Confesso que tive que
ler duas vezes! É preciso coragem, lata, topete, impudência! Então depois duma
tragédia destas, com 64 mortos no terreno, centenas de feridos e um rol de desgraças infindável, quando ainda
estamos e estaremos a lamber as feridas, o Governo está preocupado e gasta o
dinheiro dos portugueses a encomendar análises a «focus group» para saber se a
popularidade de António Costa foi afectada? Isto comprova – se dúvidas houvesse
– além de muito má consciência, três coisas muito singelas mas chocantes:
1.
Temos um Primeiro-Ministro que num momento de
desastre de dimensão nacional, egoisticamente
quer é saber da sua popularidade, quer é aferir da preservação da sua imagem com
o intuito único de saber se pode manter-se no poder! Deplorável e revoltante! Com
este comportamento, ficamos a saber que temos um Primeiro-Ministro hipócrita,
calculista e com um comportamento, não é frio, é emocionalmente glaciar. Eis –
em todo o seu esplendor – denunciado o seu verdadeiro carácter…
2.
O bom povo português julga que António Costa –
o homem que detém a responsabilidade máxima, última, hierárquica, oficial, pessoal
e funcional sobre todos os organismos e instituições do Estado que lidaram muito
mal com esta tragédia e que comprou o equipamento de comunicações SIRESP que
falhou escandalosamente durante os fogos – não tem nada a ver com a mesma, infere-se?!

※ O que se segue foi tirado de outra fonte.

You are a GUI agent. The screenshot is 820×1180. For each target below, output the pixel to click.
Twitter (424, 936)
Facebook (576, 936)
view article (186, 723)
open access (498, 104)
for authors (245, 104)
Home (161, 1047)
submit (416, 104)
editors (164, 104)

Não teve culpa nenhuma, deduz-se?! É mesmo o menino de coro da tragédia, conclui-se?!
3.
O que é que se há-de chamar e como classificar um povo com este discernimento, que apresenta estas supinas ‘qualidades’
e estas características surreais?
É isso mesmo, acertaram! Também não
era difícil… até o Pateta adivinhava…
Não quero ofender aquela parte dos
portugueses que acham que a imagem de Costa saiu incinerada por falhas,
omissões, má gestão, má organização, más decisões, mau desempenho, má chefia, mau
perfil, pouco respeito para com as vítimas (como o parágrafo supra-citado,
comprova cabalmente) desrespeito pelos co-cidadãos e cobardia pessoal e
política. É que um Primeiro-Ministro decente, digno, corajoso, moralmente
íntegro e que pusesse o interesse nacional à frente de tudo e de todos e sobretudo,
dele próprio, não só teria apresentado um pedido de desculpa aos portugueses
imediatamente, como ter-se-ia demitido há muito!